━━━━━ RECORDS SHOWN ━━━━━
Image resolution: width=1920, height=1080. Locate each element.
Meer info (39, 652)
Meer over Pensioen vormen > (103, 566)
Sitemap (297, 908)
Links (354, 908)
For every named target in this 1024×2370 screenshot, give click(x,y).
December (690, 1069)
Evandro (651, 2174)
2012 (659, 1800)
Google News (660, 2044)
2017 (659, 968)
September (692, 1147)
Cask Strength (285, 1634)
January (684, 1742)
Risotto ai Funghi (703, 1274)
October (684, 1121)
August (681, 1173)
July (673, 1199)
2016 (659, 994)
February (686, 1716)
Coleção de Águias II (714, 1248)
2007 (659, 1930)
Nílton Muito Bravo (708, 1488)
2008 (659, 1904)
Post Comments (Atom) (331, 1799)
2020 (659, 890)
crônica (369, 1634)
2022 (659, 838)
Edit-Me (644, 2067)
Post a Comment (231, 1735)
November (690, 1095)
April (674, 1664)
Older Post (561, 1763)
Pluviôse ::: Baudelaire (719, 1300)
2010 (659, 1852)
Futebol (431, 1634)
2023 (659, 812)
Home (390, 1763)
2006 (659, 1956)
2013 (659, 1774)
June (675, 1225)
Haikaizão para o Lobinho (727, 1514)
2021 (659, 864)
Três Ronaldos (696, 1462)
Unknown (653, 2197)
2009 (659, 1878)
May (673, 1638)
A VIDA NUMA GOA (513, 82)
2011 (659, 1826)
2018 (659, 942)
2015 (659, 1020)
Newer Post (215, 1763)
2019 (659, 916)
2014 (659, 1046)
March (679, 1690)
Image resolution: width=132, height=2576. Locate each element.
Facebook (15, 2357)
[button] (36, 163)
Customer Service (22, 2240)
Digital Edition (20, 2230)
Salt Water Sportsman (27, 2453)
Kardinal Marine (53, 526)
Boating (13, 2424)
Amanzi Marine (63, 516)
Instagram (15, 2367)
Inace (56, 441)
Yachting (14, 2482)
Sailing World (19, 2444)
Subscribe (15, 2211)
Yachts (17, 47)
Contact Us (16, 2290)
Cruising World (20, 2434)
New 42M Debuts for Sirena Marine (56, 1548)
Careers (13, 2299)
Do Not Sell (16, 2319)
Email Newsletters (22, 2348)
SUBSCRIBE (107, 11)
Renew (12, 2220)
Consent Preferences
━━━━━
■ YOUR INSTRUCTIONS:
Print the data above exactly as it was provided.

■ TASK RESPONSE:
Image resolution: width=1920, height=1080. Locate each element.
Meer info (39, 652)
Meer over Pensioen vormen > (103, 566)
Sitemap (297, 908)
Links (354, 908)
For every named target in this 1024×2370 screenshot, give click(x,y).
December (690, 1069)
Evandro (651, 2174)
2012 (659, 1800)
Google News (660, 2044)
2017 (659, 968)
September (692, 1147)
Cask Strength (285, 1634)
January (684, 1742)
Risotto ai Funghi (703, 1274)
October (684, 1121)
August (681, 1173)
July (673, 1199)
2016 (659, 994)
February (686, 1716)
Coleção de Águias II (714, 1248)
2007 (659, 1930)
Nílton Muito Bravo (708, 1488)
2008 (659, 1904)
Post Comments (Atom) (331, 1799)
2020 (659, 890)
crônica (369, 1634)
2022 (659, 838)
Edit-Me (644, 2067)
Post a Comment (231, 1735)
November (690, 1095)
April (674, 1664)
Older Post (561, 1763)
Pluviôse ::: Baudelaire (719, 1300)
2010 (659, 1852)
Futebol (431, 1634)
2023 (659, 812)
Home (390, 1763)
2006 (659, 1956)
2013 (659, 1774)
June (675, 1225)
Haikaizão para o Lobinho (727, 1514)
2021 (659, 864)
Três Ronaldos (696, 1462)
Unknown (653, 2197)
2009 (659, 1878)
May (673, 1638)
A VIDA NUMA GOA (513, 82)
2011 (659, 1826)
2018 (659, 942)
2015 (659, 1020)
Newer Post (215, 1763)
2019 (659, 916)
2014 (659, 1046)
March (679, 1690)
Image resolution: width=132, height=2576. Locate each element.
Facebook (15, 2357)
[button] (36, 163)
Customer Service (22, 2240)
Digital Edition (20, 2230)
Salt Water Sportsman (27, 2453)
Kardinal Marine (53, 526)
Boating (13, 2424)
Amanzi Marine (63, 516)
Instagram (15, 2367)
Inace (56, 441)
Yachting (14, 2482)
Sailing World (19, 2444)
Subscribe (15, 2211)
Yachts (17, 47)
Contact Us (16, 2290)
Cruising World (20, 2434)
New 42M Debuts for Sirena Marine (56, 1548)
Careers (13, 2299)
Do Not Sell (16, 2319)
Email Newsletters (22, 2348)
SUBSCRIBE (107, 11)
Renew (12, 2220)
Consent Preferences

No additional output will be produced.